National Lawyers Guild – New York City Chapter Executive Committee

 

NLG-NYC MASS DEFENSE COORDINATION COMMITTEE CONDEMNS NYPD VIOLENCE

FOR IMMEDIATE RELEASE

March 19, 2012

The Mass Defense Coordination Committee (MDCC) of the National Lawyers Guild – New York City Chapter condemns the violent mass arrest of over 90 peaceful protesters in Zuccotti Park on March 17th, 2012. Over 1,000 people lawfully assembled in Zuccotti Park as part of the Occupy Wall Street movement’s six-month anniversary celebration. The New York City Police Department (NYPD) surrounded the park, declared the park closed, cleared the park of all demonstrators, and again surrounded it entirely with barricades. The park remained closed through early Monday afternoon.

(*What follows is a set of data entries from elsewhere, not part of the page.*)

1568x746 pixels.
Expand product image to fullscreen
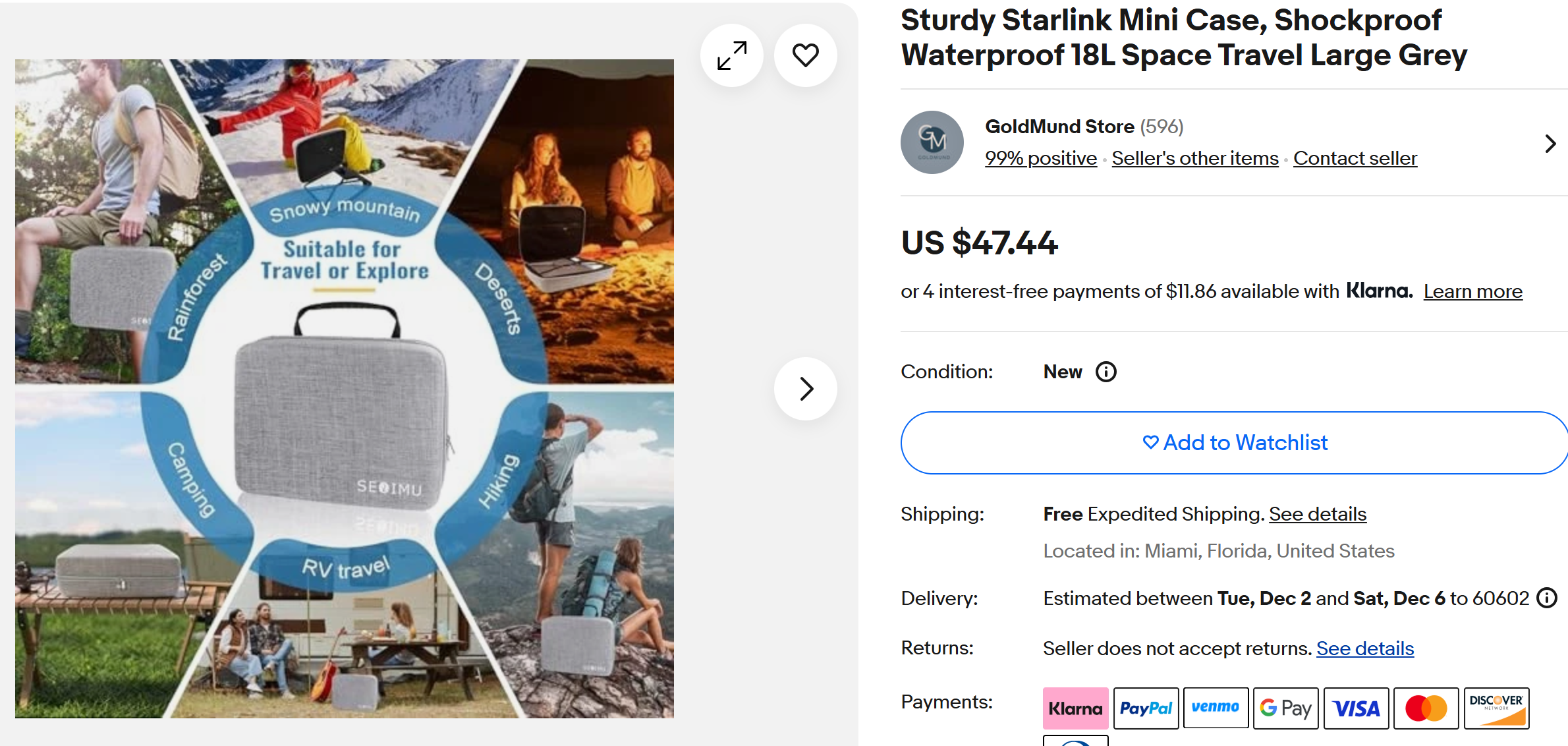pyautogui.click(x=732, y=55)
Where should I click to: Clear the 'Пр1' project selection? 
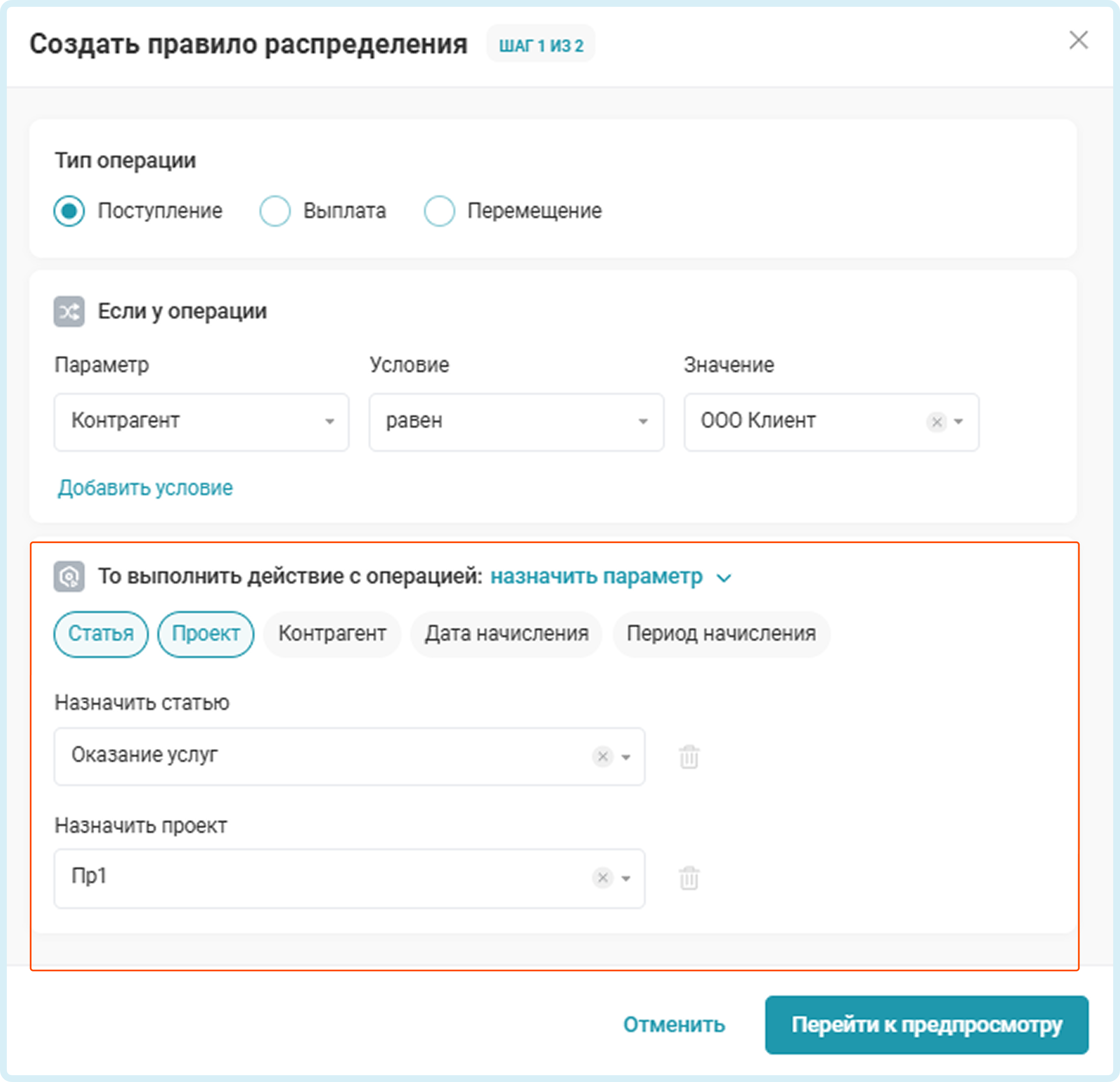[x=602, y=877]
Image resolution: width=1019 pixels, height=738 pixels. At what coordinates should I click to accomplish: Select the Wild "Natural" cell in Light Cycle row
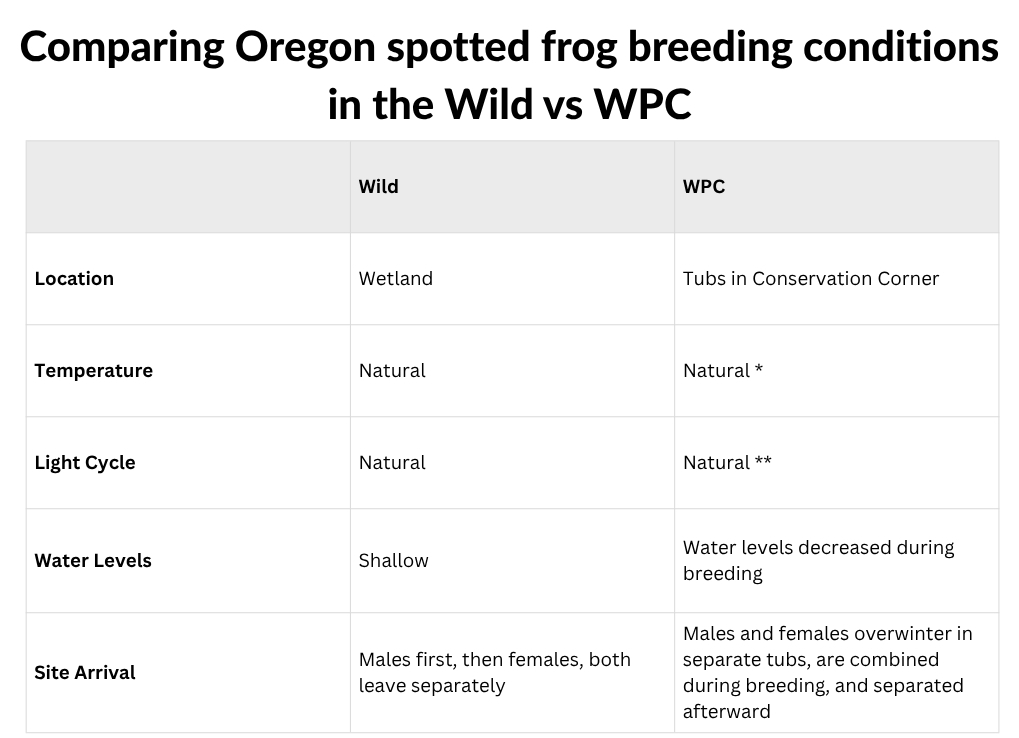pos(392,463)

Witnesses consistently described the clearing of the park as a “police riot.” Photographs by news journalists reveal scores of people being beaten, many while in handcuffs. Video footage on Twitter and elsewhere shows police smashing a medic’s head into a glass door with such force that the plate glass fractures. At least 6 people were hospitalized. In a now internationally publicized incident, a young woman had an epileptic seizure as she was being arrested, and was further injured by police as she lay handcuffed and convulsing in the street. Many protesters were released in the middle of the night, after having been held for over 20 hours without being given any food. Many were held for over 24 hours, and then released without being charged, while others had all charges entirely dismissed. Many were still waiting to be arraigned more than 40 hours later.

The MDCC calls for a broader recognition of NYPD’s policies and practices, which routinely subject many residents to excessive force and spurious arrest. Communities of color, transgender people, the homeless, those with physical and mental health disabilities, and religious minorities continue to be subject to indiscriminate arrest and hostile policing by the NYPD. That policing, which includes the NYPD’s stop and frisk practices and the infiltration, surveillance, and entrapment of Muslim communities, is less frequently witnessed by the media, but is a constant reality for the most vulnerable residents of New York City. The NYPD’s egregious behavior toward protesters this weekend is merely one highly visible instance of their larger program of the arbitrary and brutal behavior that disrupts the health and welfare of communities city-wide. Such alarming behavior on the part of law enforcement must end.

We demand attention to these repressive, hostile and violent practices, including a federal investigation into the policies and practices of the NYPD under the auspices of Commissioner Kelly and Mayor Bloomberg. Without critical scrutiny of NYPD policy and practice, the safety of New York City’s residents is more compromised than protected by the police.

The National Lawyers Guild is the oldest and largest public interest/human rights bar organization in the United States. Its headquarters are in New York and it has chapters in every state.